OJALÁ MENOS ACTOS

IKER CORTÉS

Hace unos meses, Hulu, la plataforma de vídeo bajo demanda que opera en Estados Unidos y que ahora es propiedad de Disney, estrenó 'The Act'. Protagonizada por Patricia Arquette y Joey King, la serie, que está disponible en España bajo Starzplay, recupera una historia real cuyo truculento desenlace tuvo lugar en una calurosa noche de junio de 2015, en Springfield (Misuri, Estados Unidos). El cadáver de Dee Dee Blanchard (Arquette), hasta entonces una abnegada madre, apareció tendido sobre la cama y cosido a puñaladas por la espalda. A partir de ahí, la ficción reconstruye a golpe de 'flashbacks' lo que ocurrió en torno a aquella desestructurada familia.

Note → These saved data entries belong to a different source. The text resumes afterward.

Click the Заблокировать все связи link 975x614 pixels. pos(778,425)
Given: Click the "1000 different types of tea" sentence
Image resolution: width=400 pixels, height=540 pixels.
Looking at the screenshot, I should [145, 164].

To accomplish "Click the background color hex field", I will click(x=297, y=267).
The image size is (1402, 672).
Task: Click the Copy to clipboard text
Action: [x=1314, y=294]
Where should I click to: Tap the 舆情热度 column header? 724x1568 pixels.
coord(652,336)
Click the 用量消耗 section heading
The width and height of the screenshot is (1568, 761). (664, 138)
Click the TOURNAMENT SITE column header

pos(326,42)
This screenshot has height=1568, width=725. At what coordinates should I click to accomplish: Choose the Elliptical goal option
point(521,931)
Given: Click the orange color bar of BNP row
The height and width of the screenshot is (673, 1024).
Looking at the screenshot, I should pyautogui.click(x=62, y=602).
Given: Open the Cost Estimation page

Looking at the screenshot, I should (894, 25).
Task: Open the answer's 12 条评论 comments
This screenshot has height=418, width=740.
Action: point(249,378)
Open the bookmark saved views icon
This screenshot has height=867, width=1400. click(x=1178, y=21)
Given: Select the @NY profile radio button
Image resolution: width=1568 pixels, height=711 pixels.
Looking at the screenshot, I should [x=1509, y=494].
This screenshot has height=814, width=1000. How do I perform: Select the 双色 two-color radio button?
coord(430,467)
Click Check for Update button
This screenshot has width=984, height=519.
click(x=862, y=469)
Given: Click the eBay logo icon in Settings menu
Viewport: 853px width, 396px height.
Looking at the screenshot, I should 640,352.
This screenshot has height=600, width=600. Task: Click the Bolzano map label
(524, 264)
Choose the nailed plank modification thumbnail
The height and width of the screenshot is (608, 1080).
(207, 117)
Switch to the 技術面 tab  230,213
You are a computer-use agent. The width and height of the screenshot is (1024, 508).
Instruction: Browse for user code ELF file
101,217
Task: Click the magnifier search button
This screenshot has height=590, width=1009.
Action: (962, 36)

Y es algo espeluznante que se resume en los esfuerzos de una madre soltera por aislar a su hija Gipsy (King) de cualquier contacto con el exterior. Dee Dee hizo creer a su hija que había nacido enferma, que había tenido cáncer, que sus débiles piernas no podían sostener su cuerpo -Gipsy se desplazaba en una silla de ruedas-, que era alérgica al azúcar, que tenía problemas para tragar y por eso tenía una sonda en la boca del estómago... Crió a una prisionera, incapaz de valerse por sí misma y vulnerable, para que nunca abandonara su hogar. El plan tenía fecha de caducidad, que venció el día en que Gipsy se dio cuenta de la cruda realidad. Para ella fueron 19 años y para los espectadores, ocho episodios.

Pues, créanme, se hacen largos. Y es una pena porque, pese al olor a telefilme, el guion, la fotografía y el duelo actoral entre madre e hija resultan soberbios. Es sorprendente que ahora que las plataformas digitales han entendido que se dirigen más bien a nichos y no tanto a toda la familia, no den a cada historia la longitud que se merece. 'The Act' a menudo resulta reiterativa y demasiado explicativa, perdiendo ritmo y fluidez narrativa a marchas forzadas, pese a lo atractivo de su sórdida trama. Han pasado ya varias etapas de oro en lo concerniente a las series de televisión, pero la verdadera madurez llegará cuando las tramas y los argumentos dejen de hincharse de forma artificial.